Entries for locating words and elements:

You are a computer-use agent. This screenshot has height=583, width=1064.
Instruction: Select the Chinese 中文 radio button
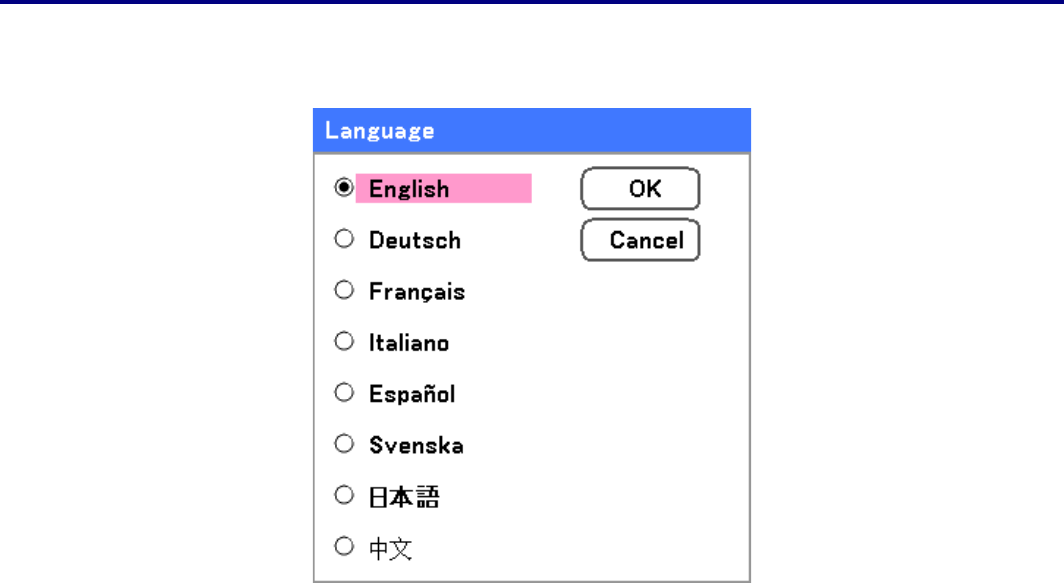(x=344, y=546)
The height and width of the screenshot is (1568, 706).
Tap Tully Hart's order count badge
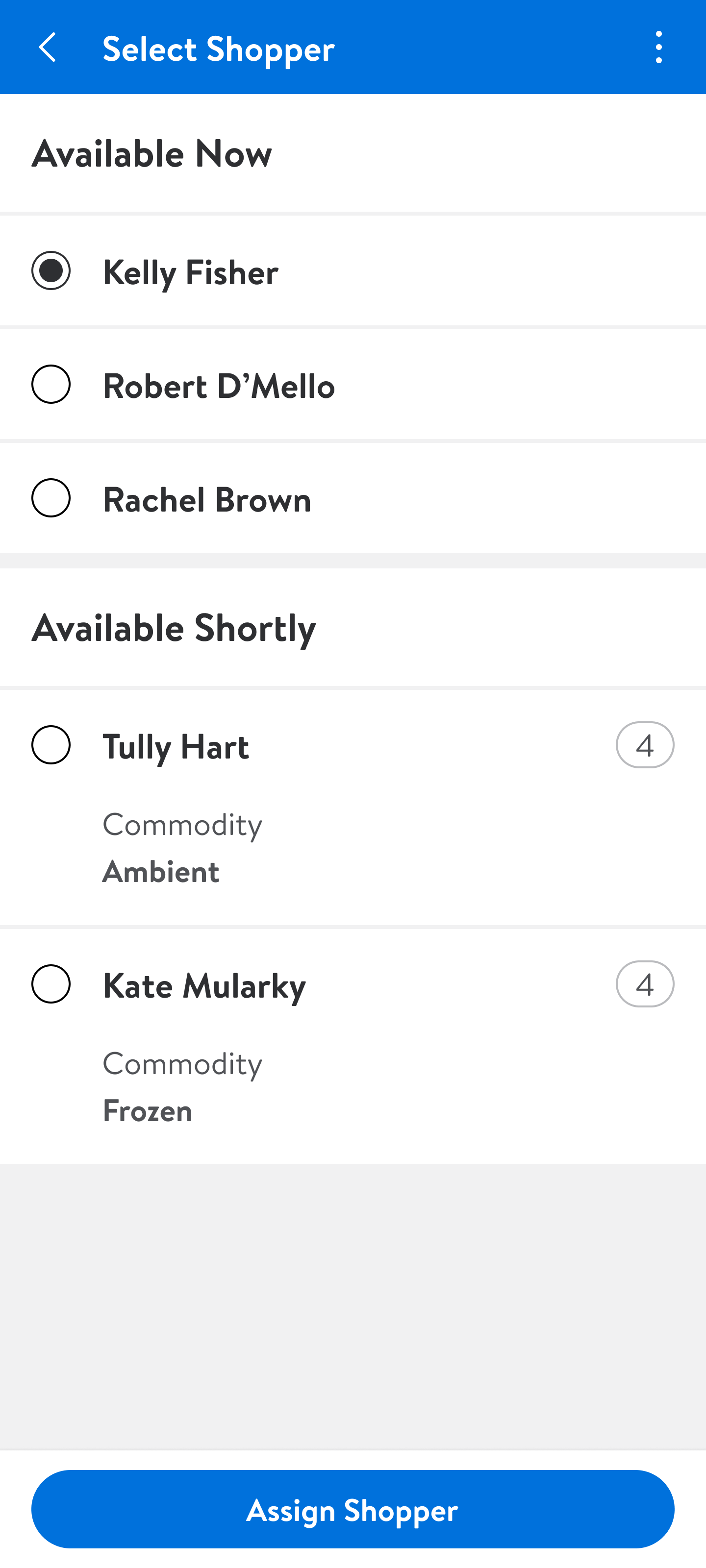point(645,745)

PROMPT:
Copy out every one of the rows above word for word, leaving out the pictures.

OUTPUT BELOW:
You are a computer-use agent. This screenshot has height=583, width=1064.
Instruction: Select the Chinese 中文 radio button
(x=344, y=546)
The height and width of the screenshot is (1568, 706).
Tap Tully Hart's order count badge
point(645,745)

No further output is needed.